OBJECTIFS –
A. Reproduisez à l'identique le passage du texte qui commence par « En 2023, après » et se poursuit jusqu'à « passionne depuis toujours. ».
B. Relevez chaque ligne des entrées contenant le mot « what », en tenant compte de la casse.

En 2023, après 15 années d’absence, le professeur Henry Jones s’est de nouveau invité sur nos écrans pour nous présenter le cinquième volet de ses aventures. J’avoue avoir un peu hésité avant d’acheter mon billet, n’ayant été que très modérément séduit par le précédent opus et ses histoires d’extra-terrestres en dépit de mon amour ancien pour la science-fiction. Mais cette fois-ci je n’ai pas été déçu. Malgré son âge, Harrison Ford tient encore la route et il a remplacé efficacement par l’humour les prouesses physiques qui ne sont plus compatibles avec l’état de sa musculature. Et puis il faut dire que le scénario du film repose sur un projet de voyage dans le temps, thématique qui me passionne depuis toujours.

ENTRÉES –

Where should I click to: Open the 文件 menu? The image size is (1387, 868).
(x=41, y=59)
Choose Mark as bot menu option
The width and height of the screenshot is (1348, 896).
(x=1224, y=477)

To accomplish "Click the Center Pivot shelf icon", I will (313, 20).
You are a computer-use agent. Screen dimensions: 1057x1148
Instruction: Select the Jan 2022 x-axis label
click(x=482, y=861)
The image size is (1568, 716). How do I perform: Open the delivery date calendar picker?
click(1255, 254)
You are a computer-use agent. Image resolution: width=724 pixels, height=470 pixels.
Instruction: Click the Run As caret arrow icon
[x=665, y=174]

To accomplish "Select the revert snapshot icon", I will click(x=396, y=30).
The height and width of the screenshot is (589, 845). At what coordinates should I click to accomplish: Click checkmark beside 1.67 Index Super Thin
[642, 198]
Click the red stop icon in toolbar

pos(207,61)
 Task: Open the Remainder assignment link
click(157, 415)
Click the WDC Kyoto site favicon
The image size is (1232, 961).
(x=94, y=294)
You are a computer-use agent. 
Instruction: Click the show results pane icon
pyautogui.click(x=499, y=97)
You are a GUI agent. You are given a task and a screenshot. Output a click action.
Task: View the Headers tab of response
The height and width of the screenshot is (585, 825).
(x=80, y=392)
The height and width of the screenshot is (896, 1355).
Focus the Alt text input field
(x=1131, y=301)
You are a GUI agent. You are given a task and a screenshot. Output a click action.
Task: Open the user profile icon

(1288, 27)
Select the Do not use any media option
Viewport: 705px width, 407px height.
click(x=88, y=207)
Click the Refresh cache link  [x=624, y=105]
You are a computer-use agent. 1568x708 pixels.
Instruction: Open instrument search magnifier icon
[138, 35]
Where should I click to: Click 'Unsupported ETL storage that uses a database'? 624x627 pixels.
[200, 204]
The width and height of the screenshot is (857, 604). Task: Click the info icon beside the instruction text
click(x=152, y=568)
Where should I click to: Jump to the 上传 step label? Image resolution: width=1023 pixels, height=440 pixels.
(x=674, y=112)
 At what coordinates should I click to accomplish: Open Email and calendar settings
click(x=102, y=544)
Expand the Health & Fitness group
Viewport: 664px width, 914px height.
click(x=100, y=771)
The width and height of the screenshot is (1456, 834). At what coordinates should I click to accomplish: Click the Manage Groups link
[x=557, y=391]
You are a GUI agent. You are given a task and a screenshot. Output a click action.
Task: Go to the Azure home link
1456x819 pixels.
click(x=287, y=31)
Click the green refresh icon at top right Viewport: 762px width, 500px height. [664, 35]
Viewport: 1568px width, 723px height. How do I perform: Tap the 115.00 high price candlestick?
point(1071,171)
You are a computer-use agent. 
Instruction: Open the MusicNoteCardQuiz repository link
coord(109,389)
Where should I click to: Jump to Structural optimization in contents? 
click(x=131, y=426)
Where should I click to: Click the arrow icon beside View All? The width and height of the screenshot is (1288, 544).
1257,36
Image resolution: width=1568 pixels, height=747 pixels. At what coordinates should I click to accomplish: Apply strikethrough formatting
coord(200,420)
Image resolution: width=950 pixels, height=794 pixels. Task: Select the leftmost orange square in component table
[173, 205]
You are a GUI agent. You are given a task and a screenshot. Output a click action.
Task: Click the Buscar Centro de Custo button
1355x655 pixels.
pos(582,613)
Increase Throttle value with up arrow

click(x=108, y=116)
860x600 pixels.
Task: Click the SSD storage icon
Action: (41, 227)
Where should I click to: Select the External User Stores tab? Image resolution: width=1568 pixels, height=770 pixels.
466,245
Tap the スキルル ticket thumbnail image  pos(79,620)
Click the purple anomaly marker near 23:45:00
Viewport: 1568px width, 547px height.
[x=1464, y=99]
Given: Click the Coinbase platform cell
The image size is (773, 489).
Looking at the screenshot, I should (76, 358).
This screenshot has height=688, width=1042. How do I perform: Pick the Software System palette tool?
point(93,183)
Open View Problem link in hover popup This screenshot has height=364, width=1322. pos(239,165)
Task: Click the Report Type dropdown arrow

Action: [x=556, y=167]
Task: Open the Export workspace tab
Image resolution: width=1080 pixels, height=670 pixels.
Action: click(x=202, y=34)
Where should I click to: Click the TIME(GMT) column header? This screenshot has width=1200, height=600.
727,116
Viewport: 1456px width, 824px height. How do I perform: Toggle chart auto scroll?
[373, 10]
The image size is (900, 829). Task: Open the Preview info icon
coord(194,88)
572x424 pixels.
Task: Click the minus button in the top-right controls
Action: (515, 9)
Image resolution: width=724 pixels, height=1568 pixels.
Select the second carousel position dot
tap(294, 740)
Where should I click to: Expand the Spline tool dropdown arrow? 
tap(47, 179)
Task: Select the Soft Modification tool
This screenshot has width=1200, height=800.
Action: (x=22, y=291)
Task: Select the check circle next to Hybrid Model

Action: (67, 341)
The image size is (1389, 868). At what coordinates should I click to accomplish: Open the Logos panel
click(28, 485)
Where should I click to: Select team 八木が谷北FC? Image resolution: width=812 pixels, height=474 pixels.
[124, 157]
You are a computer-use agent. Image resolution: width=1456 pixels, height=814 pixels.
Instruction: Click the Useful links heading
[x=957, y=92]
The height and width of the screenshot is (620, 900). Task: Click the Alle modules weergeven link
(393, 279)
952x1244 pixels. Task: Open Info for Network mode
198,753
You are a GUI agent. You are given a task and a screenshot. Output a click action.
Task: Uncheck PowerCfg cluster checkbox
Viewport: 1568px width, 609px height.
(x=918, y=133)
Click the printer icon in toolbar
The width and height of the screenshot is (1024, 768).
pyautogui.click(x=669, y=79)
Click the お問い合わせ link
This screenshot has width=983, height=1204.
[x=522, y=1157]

CORRIGÉ –
A.
En 2023, après 15 années d’absence, le professeur Henry Jones s’est de nouveau invité sur nos écrans pour nous présenter le cinquième volet de ses aventures. J’avoue avoir un peu hésité avant d’acheter mon billet, n’ayant été que très modérément séduit par le précédent opus et ses histoires d’extra-terrestres en dépit de mon amour ancien pour la science-fiction. Mais cette fois-ci je n’ai pas été déçu. Malgré son âge, Harrison Ford tient encore la route et il a remplacé efficacement par l’humour les prouesses physiques qui ne sont plus compatibles avec l’état de sa musculature. Et puis il faut dire que le scénario du film repose sur un projet de voyage dans le temps, thématique qui me passionne depuis toujours.

B.
The height and width of the screenshot is (589, 845). At what coordinates should I click to accomplish: Click checkmark beside 1.67 Index Super Thin
 At what coordinates should I click to accomplish: Open Email and calendar settings
The width and height of the screenshot is (1456, 834). At what coordinates should I click to accomplish: Click the Manage Groups link
Image resolution: width=1568 pixels, height=747 pixels. At what coordinates should I click to accomplish: Apply strikethrough formatting
The image size is (1389, 868). At what coordinates should I click to accomplish: Open the Logos panel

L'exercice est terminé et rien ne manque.